**Material for this task**:
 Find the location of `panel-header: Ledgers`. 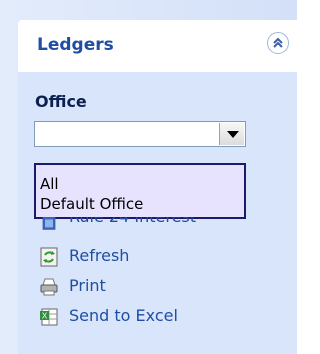

panel-header: Ledgers is located at coordinates (158, 46).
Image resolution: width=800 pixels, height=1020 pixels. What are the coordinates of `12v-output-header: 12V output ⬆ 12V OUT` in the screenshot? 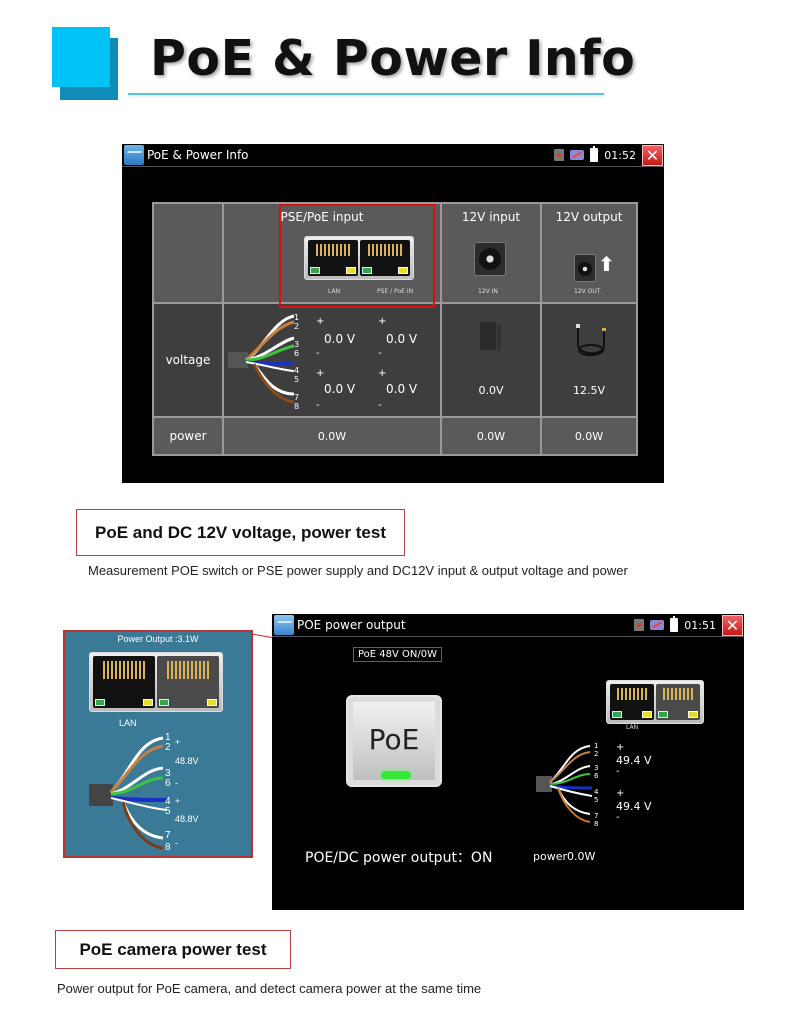 It's located at (589, 253).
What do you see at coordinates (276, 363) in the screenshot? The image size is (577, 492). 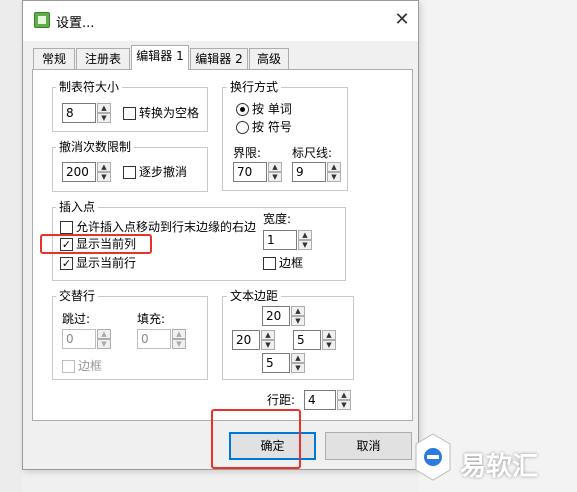 I see `margin-bottom-input: 5` at bounding box center [276, 363].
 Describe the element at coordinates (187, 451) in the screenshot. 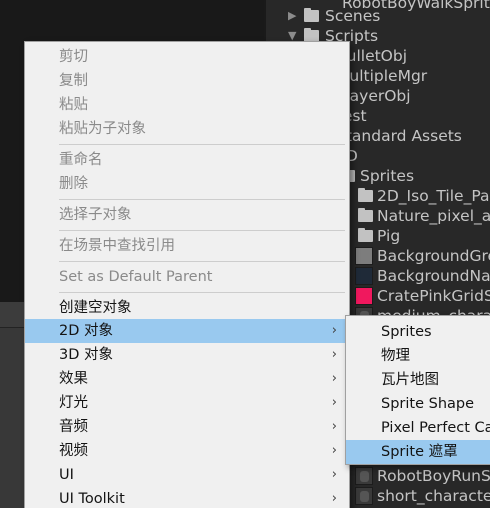

I see `menu-item-video: 视频 ›` at that location.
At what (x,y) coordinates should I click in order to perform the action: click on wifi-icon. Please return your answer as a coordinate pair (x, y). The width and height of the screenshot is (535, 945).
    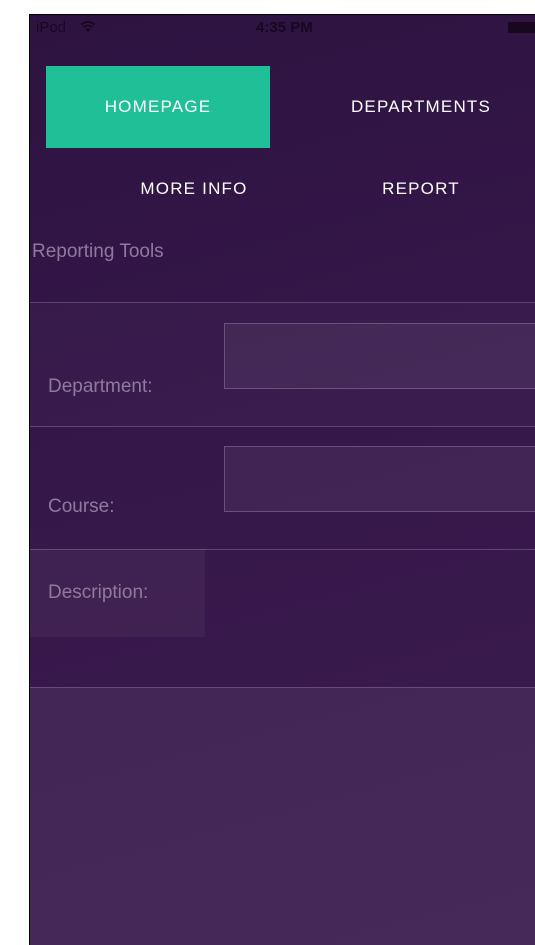
    Looking at the image, I should click on (88, 26).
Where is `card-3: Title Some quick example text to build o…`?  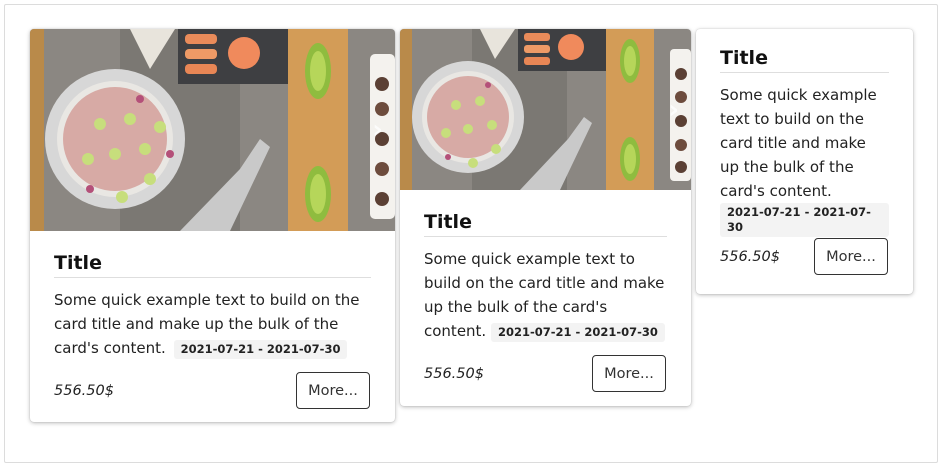
card-3: Title Some quick example text to build o… is located at coordinates (804, 162).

**Activity**: Please repeat the listing lines again, beginning at the line that contains "At what (x,y)" and stopping after the line that contains "Looking at the". Leave the pictures out.

**Solved problem**:
At what (x,y) coordinates should I click in order to perform the action: click on wifi-icon. Please return your answer as a coordinate pair (x, y). The width and height of the screenshot is (535, 945).
    Looking at the image, I should click on (88, 26).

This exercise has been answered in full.